Cet ouvrage aborde la question de la pacification, une opération qui n’est pas que coloniale mais qui se situe néanmoins « au cœur de la problématique coloniale » (p. 5). Des terrains coloniaux très divers (Maghreb, Afrique noire, Asie centrale, golfe Arabo-Persique, Indochine ou Philippines), voire en situation postcoloniale (Irak, Afghanistan), sont envisagés sous cet angle. La pacification, ce processus relatif à l’établissement, par la répression, d’un nouvel ordre politique après la première phase de conquête contient aussi l’idée d’une « conquête des cœurs et des esprits » destinée à faire accepter l’autorité qui cherche à s’imposer. Les vingt études de cas qui composent ce volume traitent ainsi d’un fait commun à tout territoire en voie de colonisation, mais qui prend des formes variées selon le temps et dans l’espace.

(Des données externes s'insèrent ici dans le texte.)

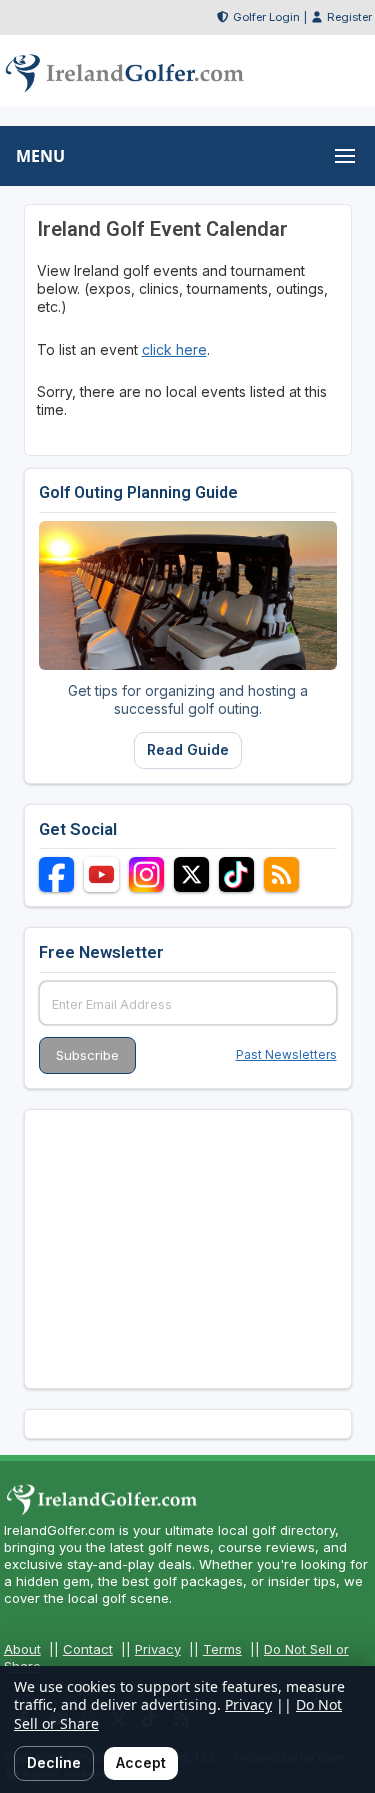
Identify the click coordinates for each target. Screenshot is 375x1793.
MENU (40, 156)
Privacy (158, 1649)
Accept (141, 1762)
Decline (54, 1762)
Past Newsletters (286, 1054)
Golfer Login (266, 17)
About (22, 1649)
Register (349, 17)
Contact (88, 1649)
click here (174, 349)
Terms (222, 1649)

La pacification est au départ une réponse militaire aux résistances armées qui perdurent après la conquête officielle d’un territoire, dont la réalité demeure longtemps des plus limitées. Généralement associé au moment plus ou moins long qui suit la conquête, ce schéma n’est pas immuable. Ainsi, en Mauritanie, les opérations de pacification durent tout le temps de la présence coloniale française. A contrario, la présence espagnole au Río de Oro, à partir de 1885, se caractérise des décennies durant par une occupation côtière et une pénétration qui s’appuie sur une politique d’achat des indigènes, dite du « pain de sucre ». Ce n’est qu’à partir des années 1930 qu’une volonté d’occuper l’hinterland s’affirme et provoque un changement dans les rapports entre administrateurs espagnols et tribus locales.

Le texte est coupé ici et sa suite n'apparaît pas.